Oilmen—that is, independent oilmen—have always been friendly, optimistic, and opinionated. Put 16,000 of them in one place and you get a pretty good snapshot of the business, which is why I decided to drop in on the festivities in February. What were the independents thinking about as we closed in on the first anniversary of the BP oil spill, with the Middle East and North Africa in turmoil and oil approaching $100 a barrel? By all accounts, the crowd at this year’s NAPE was better behaved than at previous confabs. The looniest booth (again, Noble) featured a faux beach scene with a white “sandy” carpet, captioned “This could be your view . . . You take the cash, we take the risk.” A bikini-clad model reclined in a deck chair, but because it was so cold in the George R. Brown, she sometimes wrapped herself in a sarong. Still, if the displays were tame, the mood was anything but glum, owing to the fact that at least one expert was predicting that oil would hit $300 a barrel by 2020. “Everyone wants to be an oilman these days,” I heard more than once, though a few old hands noted the lack of doctor, dentist, and lawyer investors, a sure sign that the business was soon to go “toppy,” a nice euphemism for “completely off the rails.”

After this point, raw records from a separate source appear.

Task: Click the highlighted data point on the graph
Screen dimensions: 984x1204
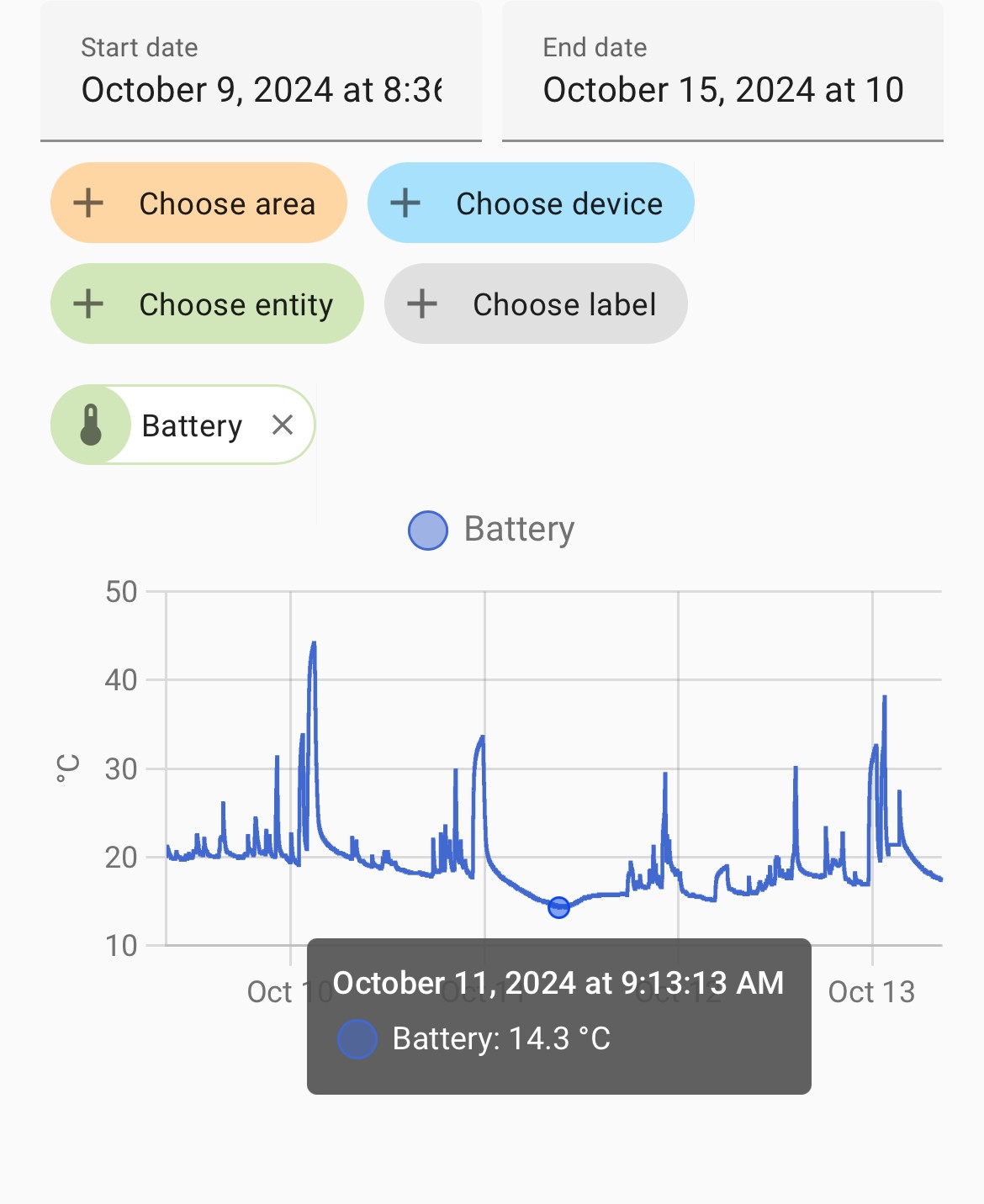Action: 558,907
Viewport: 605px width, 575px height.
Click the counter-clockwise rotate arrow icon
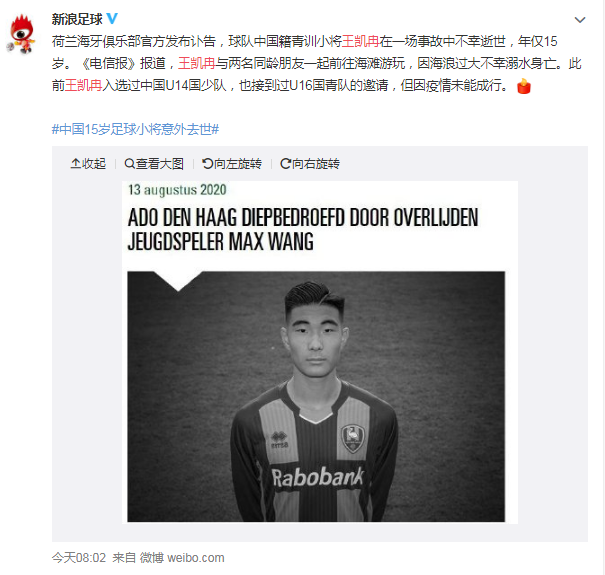click(208, 164)
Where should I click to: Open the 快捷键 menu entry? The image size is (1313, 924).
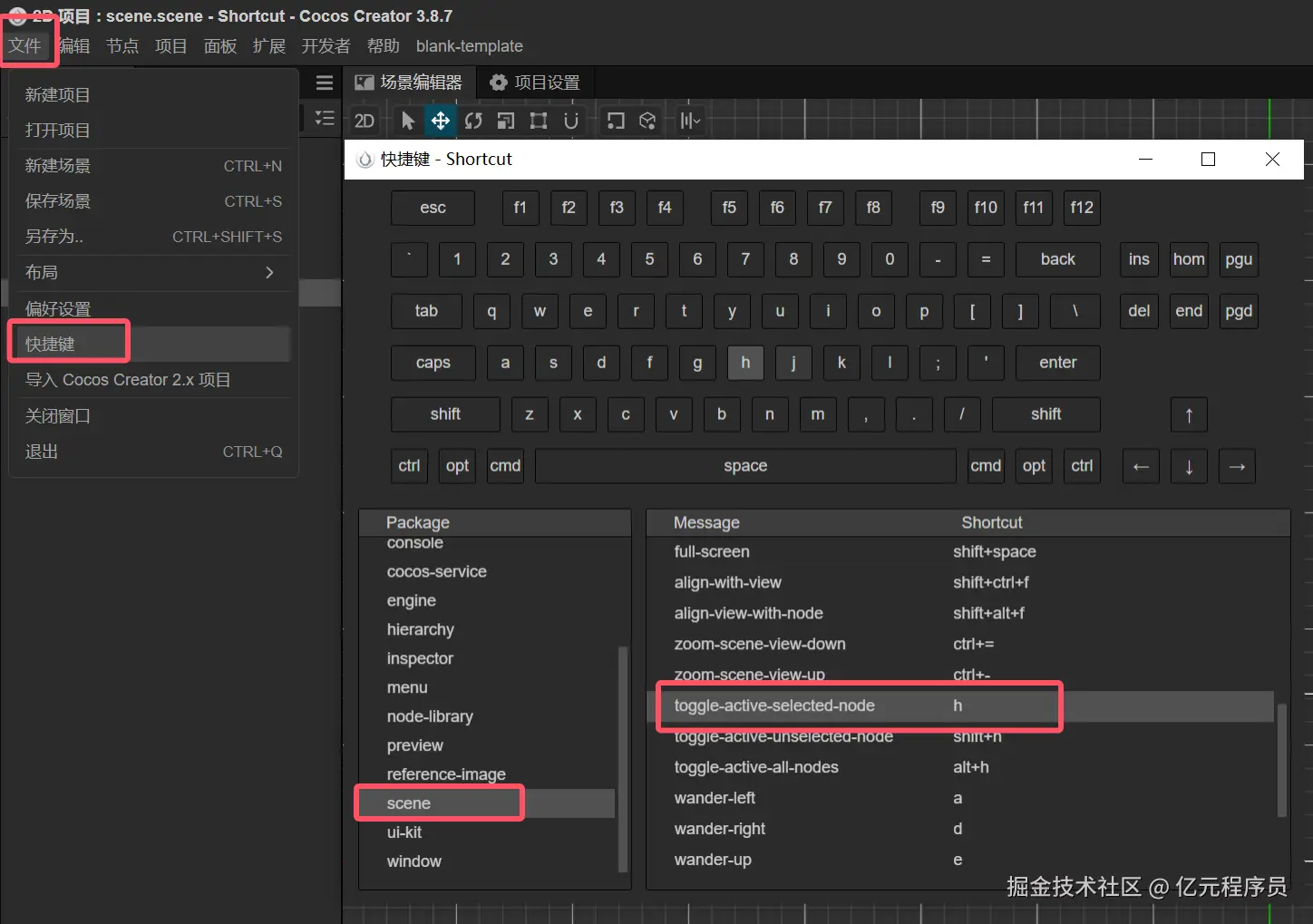pos(51,345)
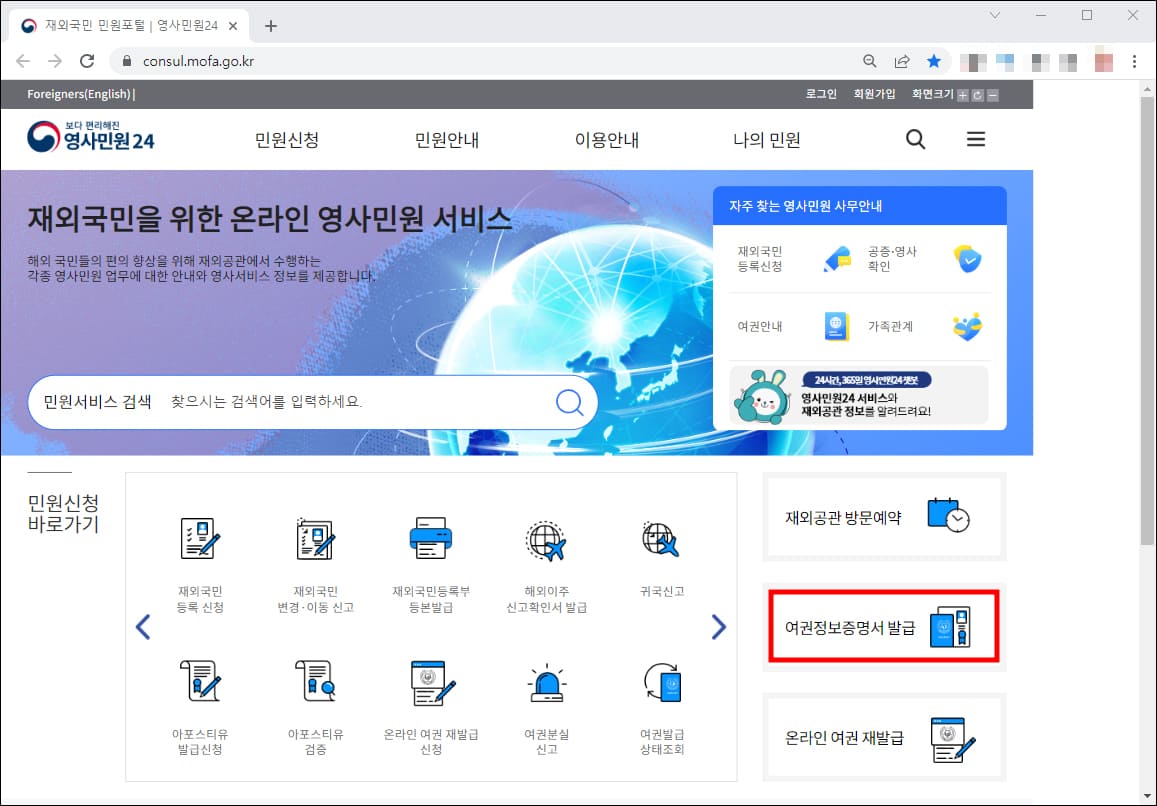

NAPE is, not too surprisingly, middle-aged-white-guy heaven. The layoffs that occurred during the oil bust started from the bottom, so the youngest people lost their jobs first and have only begun to return to the business. Hence an abundance of gray hair and hefty bellies. Minorities? They were driving the cabs lined up outside. Women? There were about ten for every one thousand guys, and then you had to make allowances for the difference between professional women and hostesses. NAPE-goers are guy’s guys: Ten free drink tickets came with the price of admission. (“You are neither required nor encouraged to use all ten,” one of the organizers cracked. “If you run out of tickets, see me and I’ll try to arrange some counseling for you.”) Nearby steakhouses reported some of their best nights ever.

But first there was homework. The opening day of the expo, Wednesday, was devoted to a conference focused on “hot prospecting in unconventional times.” The dim ballroom was packed, though many people seemed to be listening while simultaneously texting for prospects. A less robust group might have been more concerned when Steve Mueller, the president and CEO of Southwestern Energy, admitted that he wasn’t sure whether or not the business was in the midst of a massive paradigm shift. “Everything we learned in the past doesn’t necessarily help us in the future,” he said. His PowerPoint presentation indicated that there were four ways to make money currently: doing old things in old markets, old things in new markets, new things in old markets, and, the riskiest, new things in new markets. Though Mueller acknowledged that the last choice was “not a good trajectory for small businesses,” it happened to be the best route to success. Or, as he put it, “We are now forced to get in a box we were told to stay out of.” In other words, despite rising oil prices, hidebound independents were going to have to work with new technology and new people in an ever-roiling world economy. The learning curve Mueller displayed on-screen rivaled a NASA launch’s. (On the other hand, change hasn’t been all bad: No one thought oil could be tapped from source rock just a few years ago; now, thanks to technological advancements, there’s more drilling in the continental U.S. than there’s been since 1971.)

People in the gas business had a lot more to worry about. Historically, the price of natural gas has paralleled that of oil, but the global demand for oil has soared, while the gas boom of recent years has produced the inevitable production glut; what had sold for $9 per thousand cubic feet in 2008 was now down to about $4. As the post-NAPE report published by energy investment firm Tudor, Pickering, Holt & Co. put it, “No surprise, the mood for oil is incredible and gas is dead.” One speaker was somewhat more hopeful when he claimed, “There’s a great contrarian opportunity in gas,” though he wasn’t promising a quick return to $12 gas.